§ **WHAT THIS TASK INVOLVES**:
Each line of the data should be repeated precisely.

Stored records

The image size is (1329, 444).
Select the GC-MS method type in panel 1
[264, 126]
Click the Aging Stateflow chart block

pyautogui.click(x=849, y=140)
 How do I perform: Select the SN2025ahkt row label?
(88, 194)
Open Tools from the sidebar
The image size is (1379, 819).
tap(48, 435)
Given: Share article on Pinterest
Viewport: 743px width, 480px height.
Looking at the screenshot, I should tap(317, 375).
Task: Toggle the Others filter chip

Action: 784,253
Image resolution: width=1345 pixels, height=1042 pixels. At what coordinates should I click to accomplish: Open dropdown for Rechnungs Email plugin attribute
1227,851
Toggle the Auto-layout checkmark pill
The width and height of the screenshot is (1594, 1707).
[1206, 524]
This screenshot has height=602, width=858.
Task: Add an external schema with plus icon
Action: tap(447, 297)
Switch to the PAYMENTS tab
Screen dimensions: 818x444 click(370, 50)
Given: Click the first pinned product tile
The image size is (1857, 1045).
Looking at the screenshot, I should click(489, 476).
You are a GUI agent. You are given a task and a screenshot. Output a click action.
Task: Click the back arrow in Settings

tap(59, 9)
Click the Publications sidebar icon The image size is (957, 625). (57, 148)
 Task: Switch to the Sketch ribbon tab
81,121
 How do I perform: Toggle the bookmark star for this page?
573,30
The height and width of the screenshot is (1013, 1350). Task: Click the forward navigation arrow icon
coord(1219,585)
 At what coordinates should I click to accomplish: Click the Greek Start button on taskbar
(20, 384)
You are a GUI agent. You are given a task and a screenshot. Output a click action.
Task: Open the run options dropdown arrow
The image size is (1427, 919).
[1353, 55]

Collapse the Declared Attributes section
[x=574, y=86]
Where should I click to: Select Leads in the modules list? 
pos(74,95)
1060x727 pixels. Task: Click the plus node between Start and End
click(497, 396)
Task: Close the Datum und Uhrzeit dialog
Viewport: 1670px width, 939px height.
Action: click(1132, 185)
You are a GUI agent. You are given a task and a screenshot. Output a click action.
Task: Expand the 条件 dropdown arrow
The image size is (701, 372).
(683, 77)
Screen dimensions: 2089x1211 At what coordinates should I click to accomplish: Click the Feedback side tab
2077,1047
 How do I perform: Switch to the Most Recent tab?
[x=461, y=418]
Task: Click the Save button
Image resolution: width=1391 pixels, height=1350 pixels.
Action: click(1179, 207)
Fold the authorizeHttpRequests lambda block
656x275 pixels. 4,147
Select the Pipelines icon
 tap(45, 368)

§ **SOLUTION TO THIS TASK**:
The image size is (1329, 444).
Select the GC-MS method type in panel 1
[264, 126]
Click the Aging Stateflow chart block

pyautogui.click(x=849, y=140)
 How do I perform: Select the SN2025ahkt row label?
(88, 194)
Open Tools from the sidebar
The image size is (1379, 819).
tap(48, 435)
Given: Share article on Pinterest
Viewport: 743px width, 480px height.
Looking at the screenshot, I should tap(317, 375).
Task: Toggle the Others filter chip

Action: 784,253
Image resolution: width=1345 pixels, height=1042 pixels. At what coordinates should I click to accomplish: Open dropdown for Rechnungs Email plugin attribute
1227,851
Toggle the Auto-layout checkmark pill
The width and height of the screenshot is (1594, 1707).
[1206, 524]
This screenshot has height=602, width=858.
Task: Add an external schema with plus icon
Action: tap(447, 297)
Switch to the PAYMENTS tab
Screen dimensions: 818x444 click(370, 50)
Given: Click the first pinned product tile
The image size is (1857, 1045).
Looking at the screenshot, I should click(489, 476).
You are a GUI agent. You are given a task and a screenshot. Output a click action.
Task: Click the back arrow in Settings

tap(59, 9)
Click the Publications sidebar icon The image size is (957, 625). (57, 148)
 Task: Switch to the Sketch ribbon tab
81,121
 How do I perform: Toggle the bookmark star for this page?
573,30
The height and width of the screenshot is (1013, 1350). Task: Click the forward navigation arrow icon
coord(1219,585)
 At what coordinates should I click to accomplish: Click the Greek Start button on taskbar
(20, 384)
You are a GUI agent. You are given a task and a screenshot. Output a click action.
Task: Open the run options dropdown arrow
The image size is (1427, 919).
[1353, 55]

Collapse the Declared Attributes section
[x=574, y=86]
Where should I click to: Select Leads in the modules list? 
pos(74,95)
1060x727 pixels. Task: Click the plus node between Start and End
click(497, 396)
Task: Close the Datum und Uhrzeit dialog
Viewport: 1670px width, 939px height.
Action: click(1132, 185)
You are a GUI agent. You are given a task and a screenshot. Output a click action.
Task: Expand the 条件 dropdown arrow
The image size is (701, 372).
(683, 77)
Screen dimensions: 2089x1211 At what coordinates should I click to accomplish: Click the Feedback side tab
2077,1047
 How do I perform: Switch to the Most Recent tab?
[x=461, y=418]
Task: Click the Save button
Image resolution: width=1391 pixels, height=1350 pixels.
Action: click(1179, 207)
Fold the authorizeHttpRequests lambda block
656x275 pixels. 4,147
Select the Pipelines icon
 tap(45, 368)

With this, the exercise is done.